We bought a book at one of the castles we stopped and I loved the bag it was packaged it – love the words. I have no idea if it was made locally, or even made in England, it was just nice to see the words on the bag. They weren’t an after thought, the words were the bag.

I found some cookies that hit the spot one day…. and had to pack some to eat on the plane, right?! They only fit the “L” in S.O.L.E.(Sustainable, Organic, Local,  Ethical), but they are made in England.

Ginger Nuts cookies – England

I knew I must bring home some tea. While I know the tea was not grown in England, I tried to buy from a company with good ethics (and a pretty box too!) After reading about them on their website, I think I made a good choice.

I was really amazed when I was looking at some the packages in the little markets I went into. I was mainly looking to buy a few food items to snack on along the way and a few things to bring home with us. Many things in the cookie and cracker sections (or at least most of the ones I looked at) were made in England. Many others said made in the U.K. also. Now, I know the “U.K.” covers are larger area, my point it that it wasn’t imported from some other far, far away place.  That was refreshing to see.

I also am in the habit of picking up tea towels with I travel.

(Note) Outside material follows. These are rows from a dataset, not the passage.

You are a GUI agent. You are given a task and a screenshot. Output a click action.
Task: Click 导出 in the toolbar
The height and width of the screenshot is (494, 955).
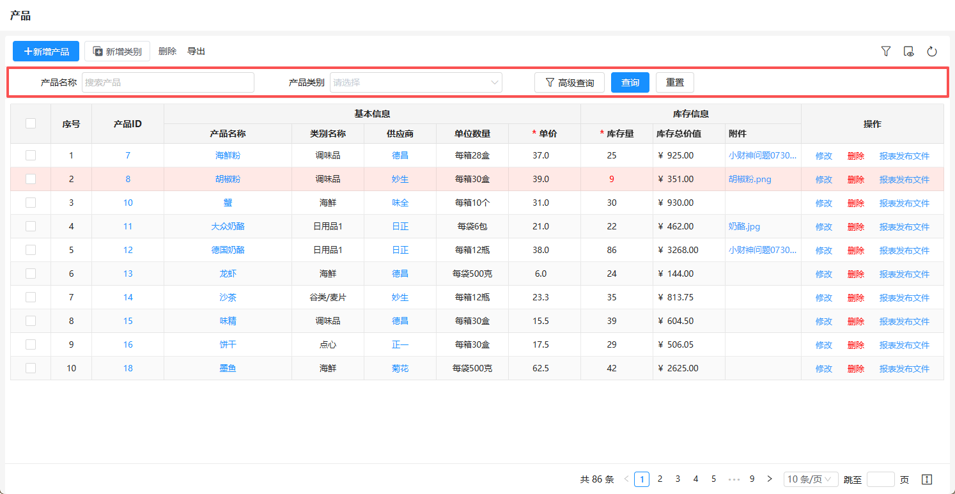point(196,51)
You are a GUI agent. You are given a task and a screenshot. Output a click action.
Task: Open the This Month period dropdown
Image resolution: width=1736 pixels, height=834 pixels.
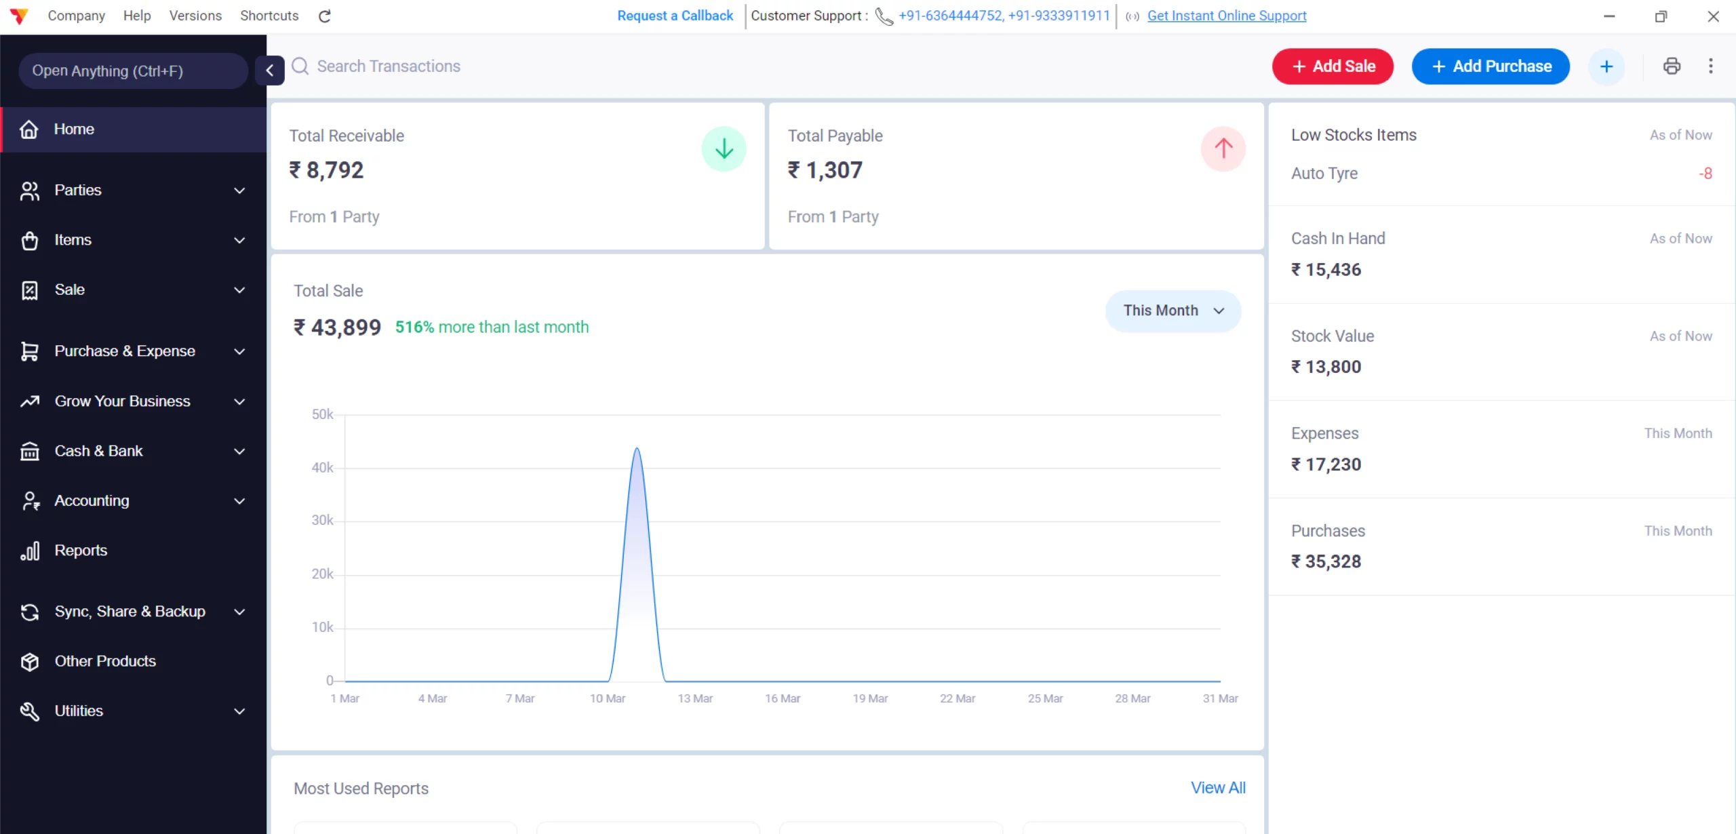coord(1172,311)
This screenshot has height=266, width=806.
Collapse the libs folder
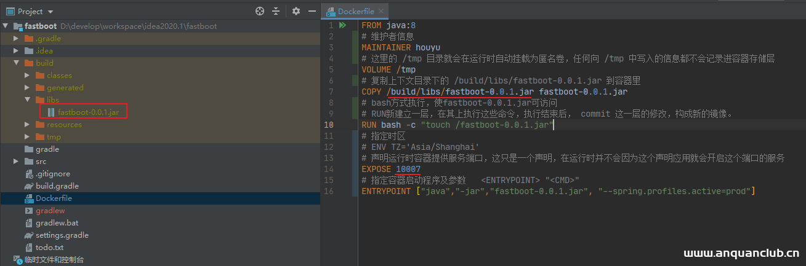(x=27, y=100)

They are a great souvenir, easy to pack and useable. This one (and a few others were made in England!) Yippee!

REAL Local – Made in England!

One more item that I purchased to bring home as a souvenir of our trip. We went into an antique shop in Chipping Campden and just wandered around. I would have loved to have loaded a suitcase with all sorts of wonderful finds and I did warn my husband that if I found a wonderful old candelabra that it was coming home with us some way, some how. Instead I picked out a simple (and inexpensive) silver-plated serving spoon.

I completely forgot to as the women what she knew about the pattern. I am under no false illusion that it is valuable or rare; it was the right price and it packs easily. It has a bunch of markings on the back, symbols really, no words. One day I will find out more about it. Until then, I will just use it and enjoy it and remember our trip.